Translation:You could have run away.
It sounds as if she says "kaçı bilirdin" instead of "kaçabilirdin. The pronunciation is not good.
Well, yes. But only in an extremely specific context, like: "küçükken ne zaman istesen kaçabilirdin." (When you were a kid, you were able to run away whenever you wanted.)
Imo, what's making this sentence hard (at least for me) to grasp is that English is not the best language for expressing ideas of "being able to". Perhaps if someone translated this for me to Spanish I'd get it better. And I realize that's too much to ask, so I'll try it myself: Pudiste haberte escapado. And if it was the subjunctive, it be: Podrías haberte escapado.
What I really want to know is if the ambiguity is coming from Turkish or the English?

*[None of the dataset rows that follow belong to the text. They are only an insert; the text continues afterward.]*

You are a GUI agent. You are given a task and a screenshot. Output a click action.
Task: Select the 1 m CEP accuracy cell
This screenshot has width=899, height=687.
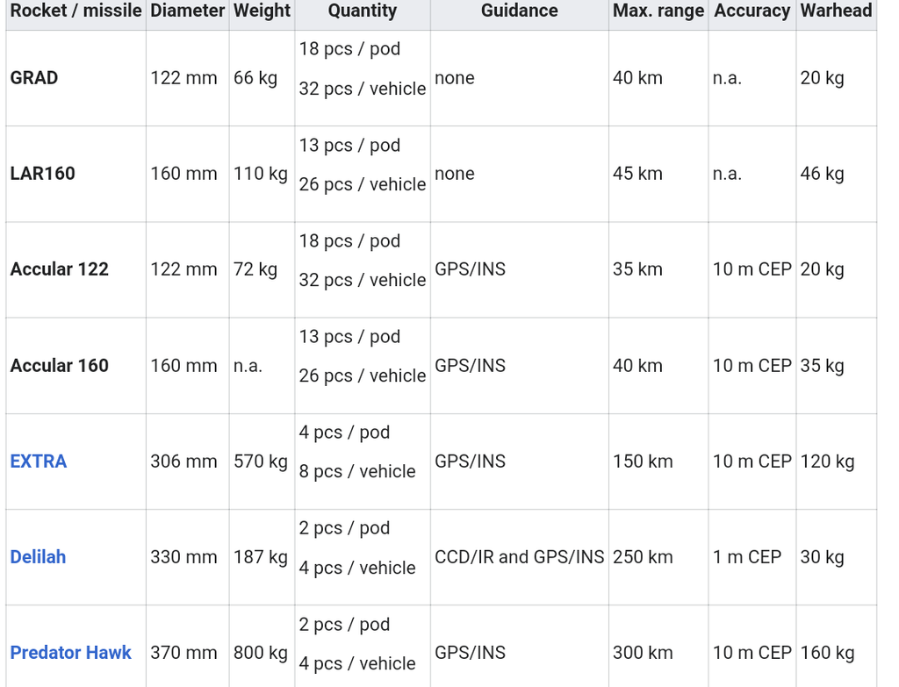pos(747,557)
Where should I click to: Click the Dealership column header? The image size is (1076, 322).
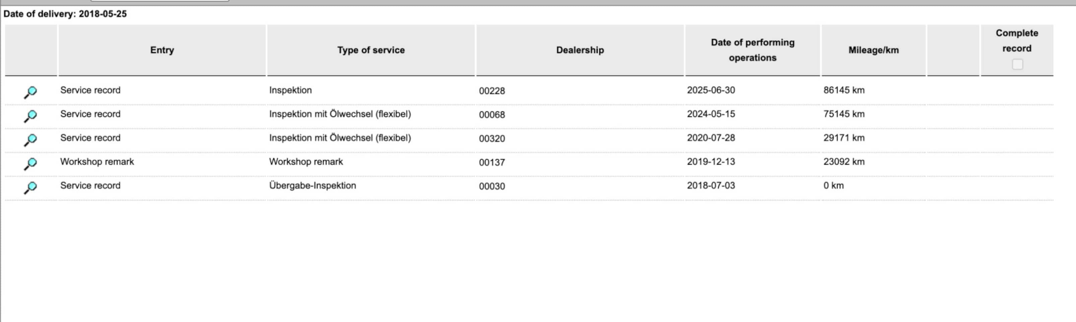tap(580, 50)
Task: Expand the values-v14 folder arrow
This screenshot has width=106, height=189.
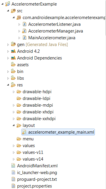Action: click(14, 159)
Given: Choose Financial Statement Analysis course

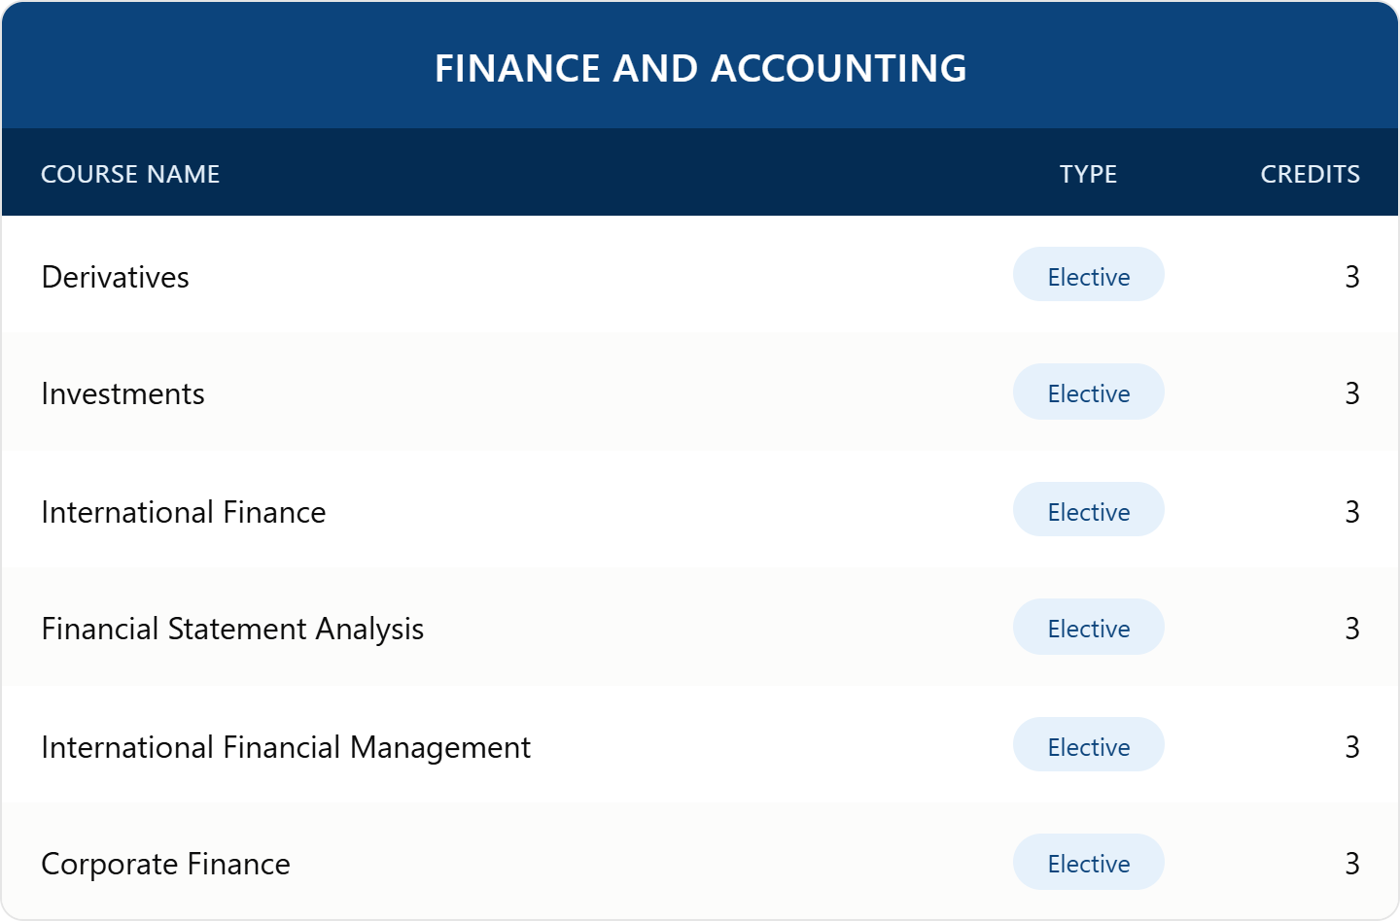Looking at the screenshot, I should pos(232,630).
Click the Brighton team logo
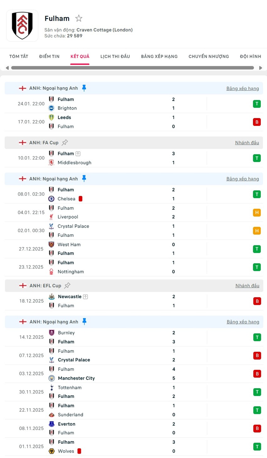 pos(52,108)
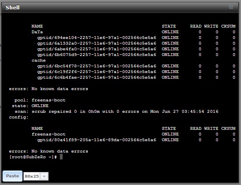Open the 80x25 terminal size dropdown
Viewport: 241px width, 185px height.
tap(36, 176)
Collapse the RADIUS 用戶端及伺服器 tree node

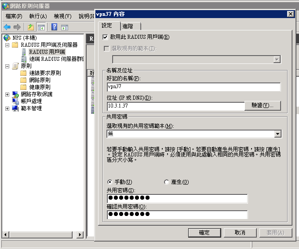click(x=7, y=45)
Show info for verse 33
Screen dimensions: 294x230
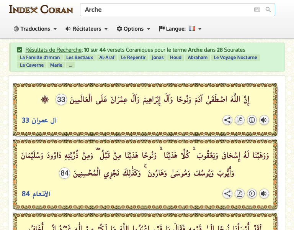252,120
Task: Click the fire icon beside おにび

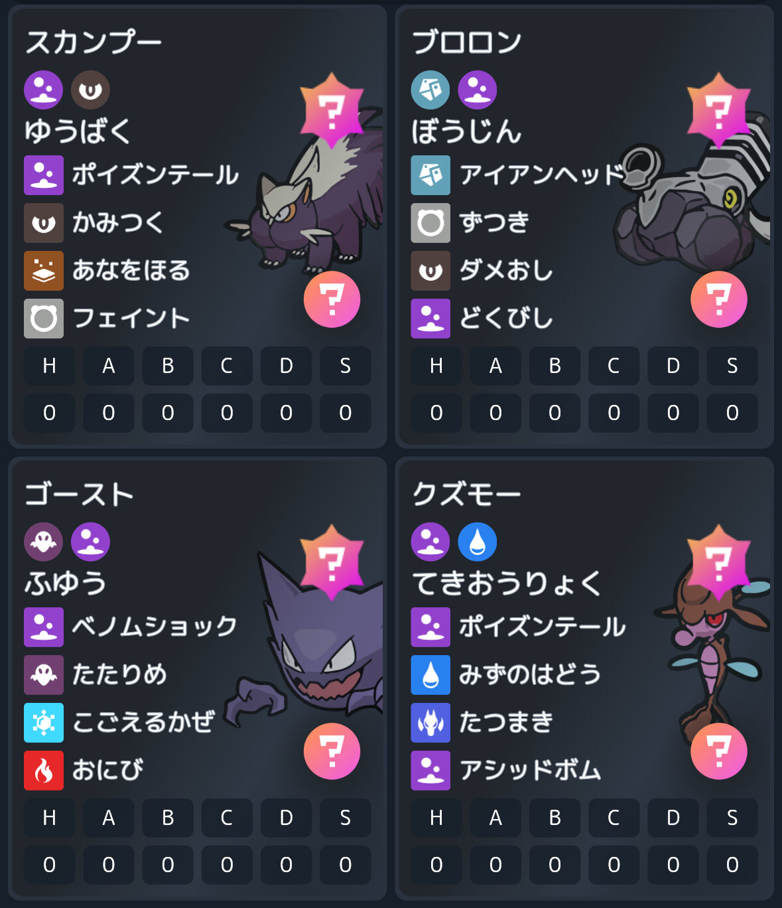Action: click(x=44, y=770)
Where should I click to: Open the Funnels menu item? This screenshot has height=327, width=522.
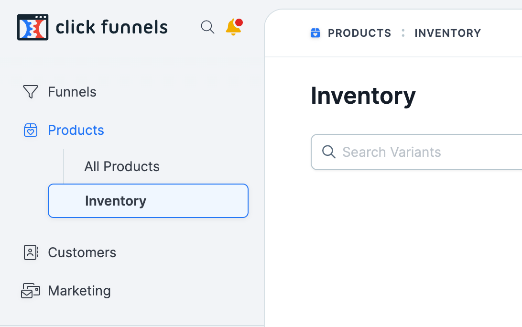[72, 92]
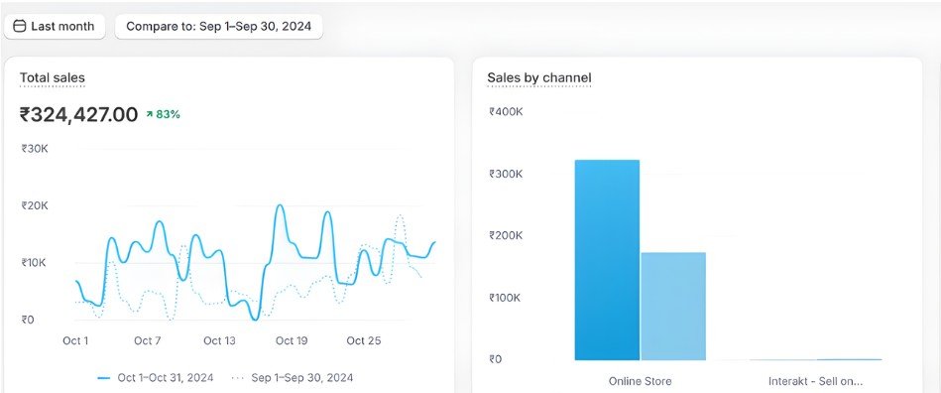Screen dimensions: 941x393
Task: Open the Compare to Sep 1–Sep 30 dropdown
Action: click(218, 27)
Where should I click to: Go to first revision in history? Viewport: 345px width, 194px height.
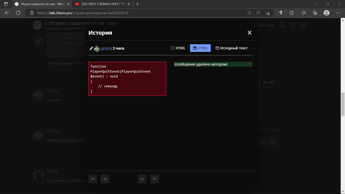[x=93, y=179]
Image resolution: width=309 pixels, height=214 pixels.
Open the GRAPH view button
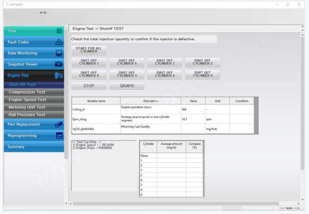pyautogui.click(x=126, y=86)
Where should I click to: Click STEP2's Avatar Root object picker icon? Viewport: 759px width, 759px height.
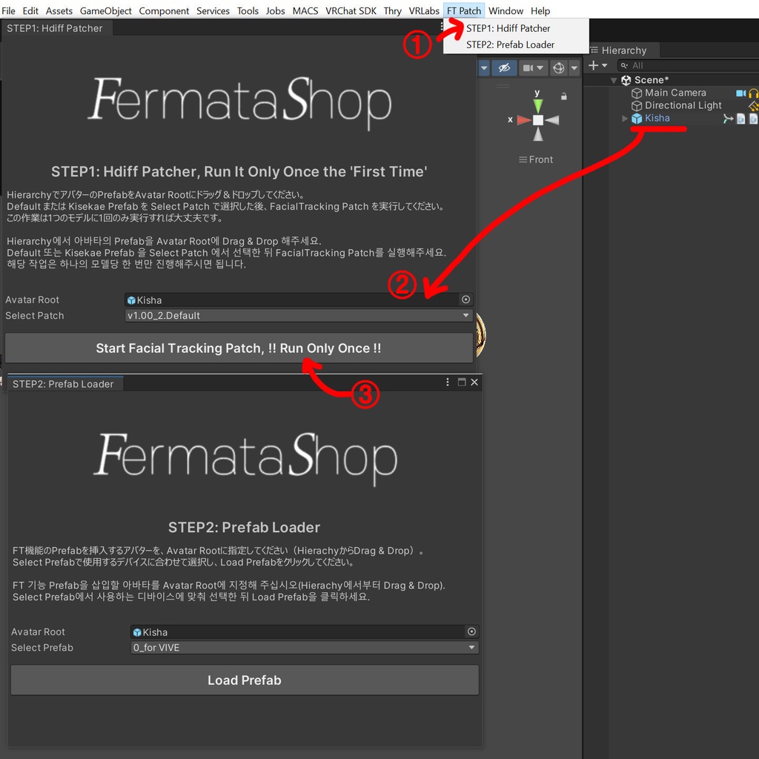click(x=471, y=632)
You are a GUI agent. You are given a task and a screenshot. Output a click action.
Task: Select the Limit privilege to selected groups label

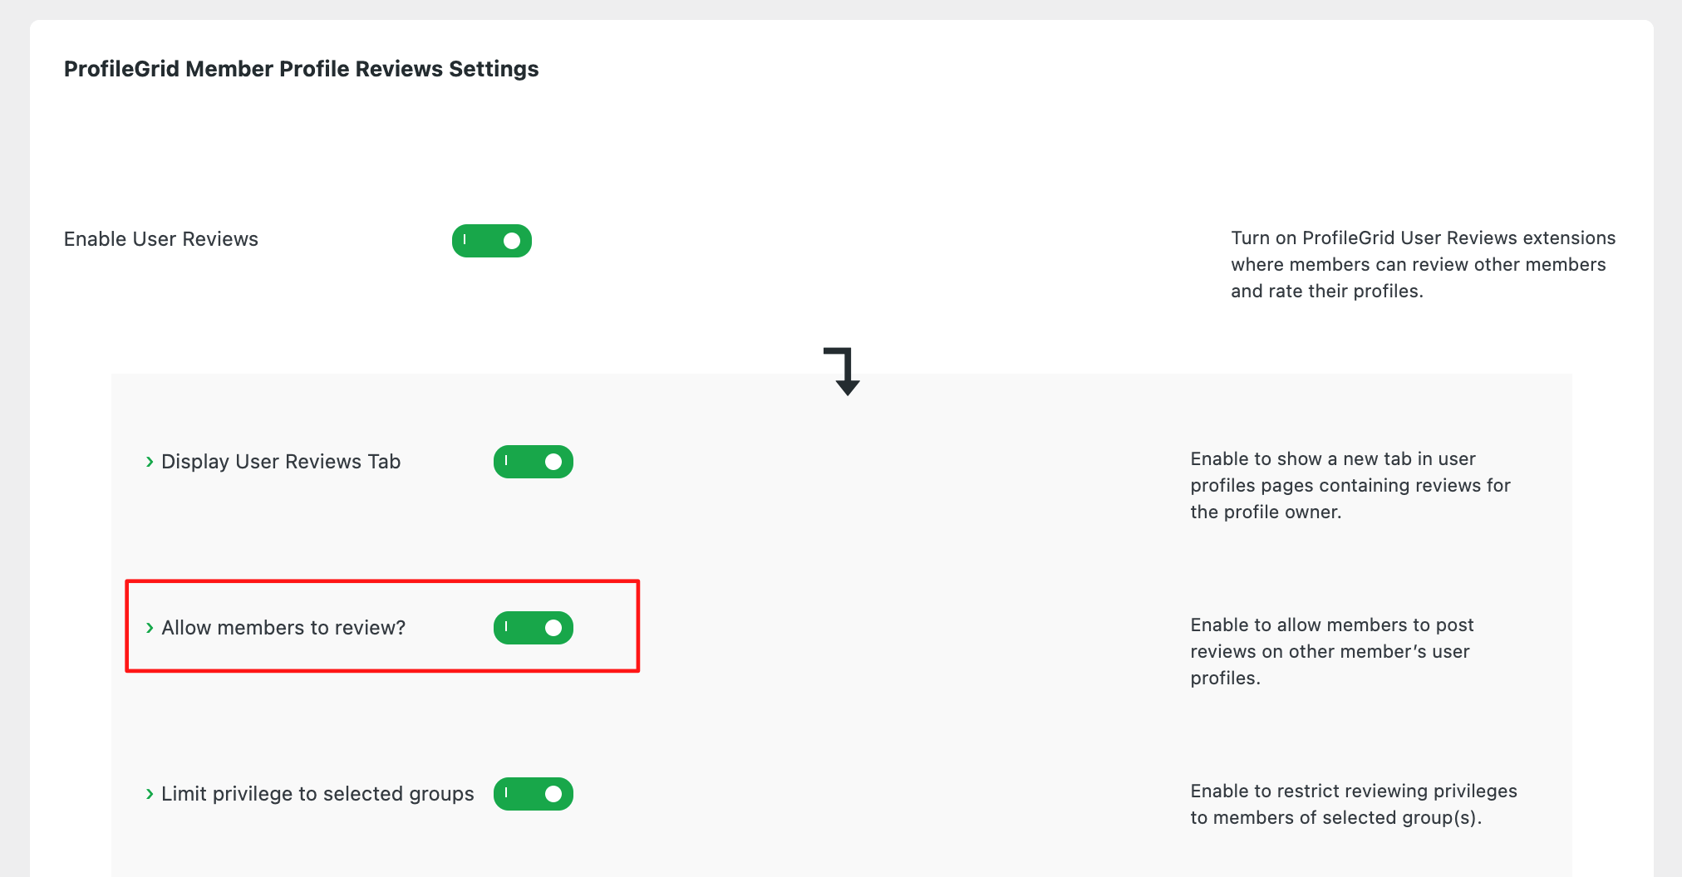(x=317, y=794)
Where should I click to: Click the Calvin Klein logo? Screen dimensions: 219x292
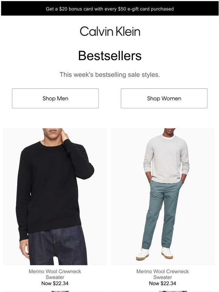coord(110,31)
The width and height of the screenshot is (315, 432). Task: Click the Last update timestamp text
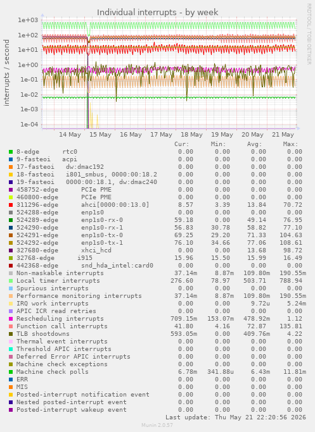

that would rather be 'kaçabildin'. which means you successfully ran away (past)
I also thought this was, "you were able to run away". In English, "you could have run away" implies that you had the ability but chose not to, whereas, "you were able to run away" suggests that you had the ability and you chose to. Does the Turkish have any similar implications?
How come this is suddenly a conditional form? There is nothing in the "Tipps and notes" to gives us any clue.
It doesn't necessarily have to be :) We are introducing things slowly. It could also just as accurately be "I could run away" :)
Yeah. But if it wasn't introduced, it shouldn't be presented as a phrase... And "I could run away" is still a conditional ;-) But thanks for the fast reply.
It doesn't have to be a conditional in English. "I could run away"="I was able to run away."
It all depends on context :D
Sorry, I don't want to be picky. But "I was able to run away/escape" was not accepted. And "I could run away" is definitely a conditional, unless everything I ever learnt about English is wrong. But never mind, it's not that important. Sometimes these little things are a bit frustrating, but overall Duolingo is a fantastic program and I appreciate it a lot.
I am not saying that it isn't conditional. It most certainly can be. It doesn't have to be though :)
And I have added "were able to..." as an alternative. It was just forgotten at some point in time.